Brand Protection, Customer Journey, Fraud Detection

A Quick Guide to Website Spoofing & How to Prevent It

Some mornings start rougher than others. Imagine this: while still drinking your coffee, you get a message from a potential buyer on Facebook Marketplace or Craigslist about an item you posted for sale. They want you to pay before picking it up and offer to transfer the funds via PayPal. Not a bad start to the day, right?

The polite buyer sends you a link to (supposedly) PayPal so you can send them a payment request. You click through and see a login screen. It looks like the official PayPal website, with the logo, copyright information, and everything. You start typing in your email address.

Suddenly, the caffeine kicks in. You realize that you’ve just stepped into a potential scam, and the website you’re browsing is actually a spoofed one.
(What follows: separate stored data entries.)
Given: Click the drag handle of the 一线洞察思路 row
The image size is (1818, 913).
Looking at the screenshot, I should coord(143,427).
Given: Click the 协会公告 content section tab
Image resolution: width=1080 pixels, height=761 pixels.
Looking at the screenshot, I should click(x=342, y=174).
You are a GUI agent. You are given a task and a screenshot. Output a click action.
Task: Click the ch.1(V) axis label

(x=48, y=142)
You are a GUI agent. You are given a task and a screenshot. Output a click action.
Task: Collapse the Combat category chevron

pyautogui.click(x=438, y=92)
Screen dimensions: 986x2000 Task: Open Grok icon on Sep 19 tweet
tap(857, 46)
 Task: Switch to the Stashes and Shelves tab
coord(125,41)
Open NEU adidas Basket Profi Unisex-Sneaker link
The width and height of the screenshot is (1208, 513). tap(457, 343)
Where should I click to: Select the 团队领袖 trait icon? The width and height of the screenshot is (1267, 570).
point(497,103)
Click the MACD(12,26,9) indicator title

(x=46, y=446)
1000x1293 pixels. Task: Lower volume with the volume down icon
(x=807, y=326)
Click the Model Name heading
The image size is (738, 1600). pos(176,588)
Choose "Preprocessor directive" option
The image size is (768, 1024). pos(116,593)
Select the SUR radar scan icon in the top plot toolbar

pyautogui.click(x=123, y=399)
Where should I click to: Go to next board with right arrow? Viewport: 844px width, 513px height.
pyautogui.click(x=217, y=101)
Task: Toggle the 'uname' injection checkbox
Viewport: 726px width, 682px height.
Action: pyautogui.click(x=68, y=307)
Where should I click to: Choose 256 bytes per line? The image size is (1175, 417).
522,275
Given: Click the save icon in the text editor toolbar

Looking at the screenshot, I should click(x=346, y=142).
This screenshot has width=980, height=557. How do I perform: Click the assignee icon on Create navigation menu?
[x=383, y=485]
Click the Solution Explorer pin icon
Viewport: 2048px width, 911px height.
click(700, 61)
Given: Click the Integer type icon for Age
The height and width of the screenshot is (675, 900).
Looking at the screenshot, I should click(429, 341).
Website spoofing as part of online fraud campaigns is sadly common, costing online businesses millions each year—and consumers a whopping $8.8 billion in 2022 in the US alone. Not only do businesses suffer the direct financial costs of spoofed websites—such as lost sales, customers, and customer trust—but growing regulatory trends place liability on businesses to reimburse customers if their data and funds are stolen by a fake website.

In the UK, EU, and Singapore, regulatory authorities have set guidelines for banks and PSPs to implement, aiming to curb financial scams and related losses. A recent report from the Australian Competition & Consumer Commission detailed $3.1 billion lost to cyber scams in 2022, and called for a united front between law enforcement, government, and the private sector to more effectively combat threats like website spoofing. The US is soon to follow with similar regulations, making website spoofing prevention more critical than ever.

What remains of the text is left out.